Concours Télérama 2002
Mon père me parle souvent de toi, Algérie. Il y a plusieurs versions. Celle des bons jours et celle des mauvais. Celle du jeune français parti loin de chez lui pour la première fois et celle du français parti défendre son drapeau et faire la guerre à Alger. Il y a aussi la version consciente et l'inconsciente. Celle libérée avec parcimonie et celle libérée par l 'alcool.
Ce soir, mon père a bu. Il me parle de toi à travers tes fils. Depuis son retour d'Algérie, voilà quarante ans, il n'est jamais retourné à l'étranger. Pas plus là qu'ailleurs. Peur des souvenirs et de ses fantômes. Il se remémore pour la énième fois, ce fils que la guerre t'a enlevé. Il avait le même âge que mon père et l'un de ses supérieurs s'est donné le droit de le punir à sa façon. « Une bonne grenade dans le cul », a gueulé le sergent chef : « c'est tout ce que mérite ce rat ! » Mon père n'a jamais oublié. Comment oublier pareille barbarie ? Et comment vivre après cela ?

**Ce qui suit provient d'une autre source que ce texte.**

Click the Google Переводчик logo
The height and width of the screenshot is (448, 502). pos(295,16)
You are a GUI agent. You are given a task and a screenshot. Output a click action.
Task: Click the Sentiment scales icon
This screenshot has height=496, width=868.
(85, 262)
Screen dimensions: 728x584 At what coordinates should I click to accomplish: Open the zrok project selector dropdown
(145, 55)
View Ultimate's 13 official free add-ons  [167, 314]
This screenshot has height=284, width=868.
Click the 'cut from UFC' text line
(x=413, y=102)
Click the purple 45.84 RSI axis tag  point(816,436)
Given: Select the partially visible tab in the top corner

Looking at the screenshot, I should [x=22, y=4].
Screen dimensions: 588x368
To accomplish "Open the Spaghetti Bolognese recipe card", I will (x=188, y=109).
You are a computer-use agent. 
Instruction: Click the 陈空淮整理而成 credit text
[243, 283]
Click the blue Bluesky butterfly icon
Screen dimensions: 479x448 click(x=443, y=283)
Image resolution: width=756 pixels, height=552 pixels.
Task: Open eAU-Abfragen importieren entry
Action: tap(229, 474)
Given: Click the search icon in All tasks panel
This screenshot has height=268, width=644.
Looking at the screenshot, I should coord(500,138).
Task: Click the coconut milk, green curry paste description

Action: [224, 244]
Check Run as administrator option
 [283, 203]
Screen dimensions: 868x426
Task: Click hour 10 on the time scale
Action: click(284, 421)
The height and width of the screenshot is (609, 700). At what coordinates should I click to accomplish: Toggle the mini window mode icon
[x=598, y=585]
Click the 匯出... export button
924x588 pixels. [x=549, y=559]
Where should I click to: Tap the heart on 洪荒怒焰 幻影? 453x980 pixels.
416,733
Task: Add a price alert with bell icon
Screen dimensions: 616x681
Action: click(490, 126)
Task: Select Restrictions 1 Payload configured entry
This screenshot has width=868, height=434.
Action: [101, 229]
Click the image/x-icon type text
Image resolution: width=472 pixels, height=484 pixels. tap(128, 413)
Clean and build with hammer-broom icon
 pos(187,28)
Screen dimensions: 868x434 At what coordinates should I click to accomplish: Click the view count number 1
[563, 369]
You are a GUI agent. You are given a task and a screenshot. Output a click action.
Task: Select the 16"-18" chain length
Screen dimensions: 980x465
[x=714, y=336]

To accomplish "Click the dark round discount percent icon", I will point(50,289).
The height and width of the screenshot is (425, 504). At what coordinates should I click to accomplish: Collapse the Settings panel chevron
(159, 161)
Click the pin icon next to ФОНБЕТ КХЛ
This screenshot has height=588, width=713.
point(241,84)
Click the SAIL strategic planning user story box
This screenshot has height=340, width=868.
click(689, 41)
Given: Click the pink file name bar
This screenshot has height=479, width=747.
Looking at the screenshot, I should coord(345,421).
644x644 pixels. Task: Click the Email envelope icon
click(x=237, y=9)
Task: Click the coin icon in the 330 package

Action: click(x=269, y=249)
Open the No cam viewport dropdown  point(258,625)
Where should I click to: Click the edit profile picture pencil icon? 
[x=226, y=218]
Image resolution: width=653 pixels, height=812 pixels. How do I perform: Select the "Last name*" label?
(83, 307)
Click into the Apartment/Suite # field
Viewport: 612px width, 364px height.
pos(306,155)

Je n'ose demander à mon père s'il a déjà été obligé de tuer ou même de torturer mais souvent, il prend les devants. « Quand t'es engagé, tu fais ce qu'on te dit, tu n'as pas le choix. J'ai eu la chance dans pareil malheur de ne pas y avoir été confronté. Si j'avais dû choisir entre un traître et ma peau, comme les autres, j'aurais plaidé ma cause. C'est humain ! » me dit-il souvent, avant de sombrer dans l'alcool. Puis je l'entends murmurer une dernière parole audible : « j'espère qu'on ne vivra plus jamais cela ! »
Je ne me suis jamais fait d'amis parmi les beurres. Tradition, influence familiale ou simple hasard ? La famille pense qu'il vaut mieux éviter ces gens-là ! Il parait qu'ils vous prennent toujours de traître et par derrière. Je n'en sais rien, je n'ose pas les fréquenter, ils me font peur. Disons que mon éducation, à défaut de ma religion, me l'interdit. Et s'ils se mettaient à déteindre sur moi ? Si leur expérience était aussi riche que la mienne ? S'ils étaient de simples humains, avec leurs difficultés, leurs problèmes de déracinement et de réinsertion ? De simples gens comme vous et moi. Cela me ferait renier mon éducation donc ma famille !?
Ce qui me rassure c'est qu'ils parlent fort, ils sont sans gênes et bourrés d'arrogance ; c'est tout ce qu'ils m'inspirent. On ne voit qu'eux, partout. Ils sont au courant des dernières allocations, des dernières aides, des derniers cris; leurs you-yous me percent les tympans et me tapent sur le système. Ça, le système, ils en ont fait leur allié ; ils connaissent mieux que quiconque ses failles et ses avantages.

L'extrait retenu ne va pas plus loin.